AAF: Would this type of tree also be suitable to plant in other regions of the world?

NS: “Pongamia is native to South East Asia and grows best in subtropical climates. We‘re planting patented varieties of the pongamia tree in Florida, where the citrus industry has dramatically shrunk and few alternative crops have emerged; and in Hawaii, on former sugar cane lands on Oahu, Kauai, and Maui, which saw the state’s last sugar cane harvest in 2016. We chose these regions to help address those challenges, where we can help farmers diversify their income while growing a crop that feeds people and takes care of the planet.”

At the current level of nearly five tons of beans per acre, pongamia is substantially lower in cost per ton than organic soybeans. Photo: TerViva Bioenergy Inc.

At the current level of nearly five tons of beans per acre, pongamia is substantially lower in cost per ton than organic soybeans. Photo: TerViva Bioenergy Inc.

AAF: What is the processing capacity of TerViva and do you currently have a processing plant?

NS: “We currently use a combination of our own small-scale processing, as well as third party facilities, to make pongamia bean flour and vegetable oil. With our Series D financing, we will construct a pilot scale food and feed processing facility in Florida.”

AAF: Is there a main focus on animal feed or more on providing products for human food and/or the fuel industry? Or all?

NS: “Our business goals are focused on food first. We have several interesting functional properties across the protein and vegetable oil components of the beans that hint at outstanding nutritional and sensory properties for food products. Regarding feed, we also have some compelling indications of novel performance-enhancing attributes for both cattle and poultry, which we are currently evaluating through trials with US universities and producers.”

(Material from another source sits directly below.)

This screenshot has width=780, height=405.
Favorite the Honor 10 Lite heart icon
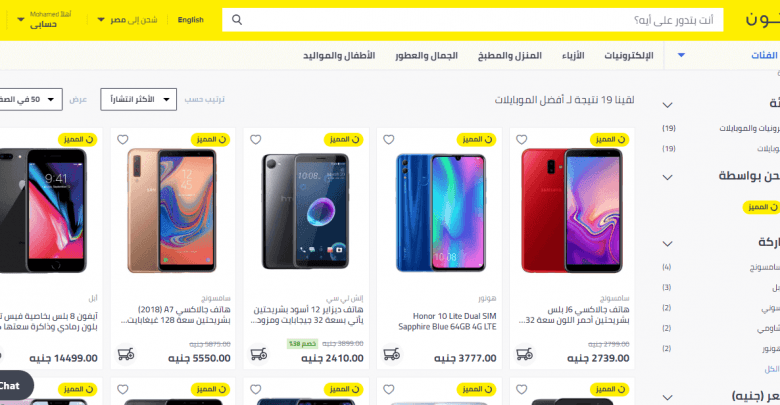coord(389,140)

AAF: Can you share some of the studies that have been done in poultry and cows? Are more animal trials planned?

NS: “We are currently assembling several different patent filings to protect our work on food and feed ingredients. For this reason, we are reluctant to share too much information right now on the studies that we have conducted. As an indication of the work underway, we are currently feeding cattle in Hawaii with a commercial rancher, where after 60 days of feeding, a pongamia-corn supplement is working equivalently to a soybean-corn supplement. What makes this even more exciting as a feed ingredient is the organic aspect and the traceable supply chain, coupled with the nutritional equivalency.”

AAF: What about its use in aquafeed and pet food?

NS: “It is a possibility, but right now we are focused on pongamia’s livestock feed and human food applications, especially given the challenges with growing consumption of protein globally and lack of arable land for suitable crops and livestock management.”

AAF: What will the funding from round D be primarily used for?

NS: “New funds will allow us to accelerate research connecting the pongamia bean’s valuable functional and nutritional properties to critical processing and product development partnerships. These funds will also grow TerViva’s infrastructure to supply farmers with the company’s patented high-yielding oilseed trees in Florida and Hawaii.”

AAF: How do you see the coming 10 years for TerViva?

NS: “Our mission is to help farmers feed people while taking care of the planet. We hope that we can help the pongamia crop realise its full potential as a resilient, sustainable, high-yielding option to grow protein on trees. Sustainable farming, responsible supply chains and science-based practices are key to solving the world’s food challenges and we’re confident that through pongamia there is tremendous progress to be made.”